__WHAT TO PRODUCE__: Output the records that follow, keeping every line exactly as it is.

__DATA TO USE__:

┄┄┄┄┄┄┄┄┄┄┄┄┄┄┄┄┄┄┄┄

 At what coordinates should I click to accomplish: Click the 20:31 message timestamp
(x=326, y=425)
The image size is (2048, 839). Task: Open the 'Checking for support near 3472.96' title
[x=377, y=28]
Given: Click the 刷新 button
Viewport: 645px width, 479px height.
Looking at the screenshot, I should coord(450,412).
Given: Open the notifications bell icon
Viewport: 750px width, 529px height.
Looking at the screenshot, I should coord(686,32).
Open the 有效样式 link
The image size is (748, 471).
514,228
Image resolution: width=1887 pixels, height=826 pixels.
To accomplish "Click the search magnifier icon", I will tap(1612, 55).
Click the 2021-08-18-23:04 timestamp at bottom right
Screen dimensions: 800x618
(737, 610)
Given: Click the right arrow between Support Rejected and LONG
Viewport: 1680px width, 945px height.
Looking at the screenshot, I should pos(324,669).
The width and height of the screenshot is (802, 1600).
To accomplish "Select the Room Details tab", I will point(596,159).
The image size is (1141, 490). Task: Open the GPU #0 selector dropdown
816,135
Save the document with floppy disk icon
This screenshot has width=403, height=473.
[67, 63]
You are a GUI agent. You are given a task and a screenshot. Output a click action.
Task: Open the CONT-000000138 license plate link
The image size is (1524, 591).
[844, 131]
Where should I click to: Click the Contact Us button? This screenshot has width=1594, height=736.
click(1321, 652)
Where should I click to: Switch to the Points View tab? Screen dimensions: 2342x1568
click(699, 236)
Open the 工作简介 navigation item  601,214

┄┄┄┄┄┄┄┄┄┄┄┄┄┄┄┄┄┄┄┄

__TASK OUTPUT__:
 At what coordinates should I click to accomplish: Click the 20:31 message timestamp
(x=326, y=425)
The image size is (2048, 839). Task: Open the 'Checking for support near 3472.96' title
[x=377, y=28]
Given: Click the 刷新 button
Viewport: 645px width, 479px height.
Looking at the screenshot, I should coord(450,412).
Given: Open the notifications bell icon
Viewport: 750px width, 529px height.
Looking at the screenshot, I should coord(686,32).
Open the 有效样式 link
The image size is (748, 471).
514,228
Image resolution: width=1887 pixels, height=826 pixels.
To accomplish "Click the search magnifier icon", I will tap(1612, 55).
Click the 2021-08-18-23:04 timestamp at bottom right
Screen dimensions: 800x618
(737, 610)
Given: Click the right arrow between Support Rejected and LONG
Viewport: 1680px width, 945px height.
Looking at the screenshot, I should pos(324,669).
The width and height of the screenshot is (802, 1600).
To accomplish "Select the Room Details tab", I will point(596,159).
The image size is (1141, 490). Task: Open the GPU #0 selector dropdown
816,135
Save the document with floppy disk icon
This screenshot has width=403, height=473.
[67, 63]
You are a GUI agent. You are given a task and a screenshot. Output a click action.
Task: Open the CONT-000000138 license plate link
The image size is (1524, 591).
[844, 131]
Where should I click to: Click the Contact Us button? This screenshot has width=1594, height=736.
click(1321, 652)
Where should I click to: Switch to the Points View tab? Screen dimensions: 2342x1568
click(699, 236)
Open the 工作简介 navigation item  601,214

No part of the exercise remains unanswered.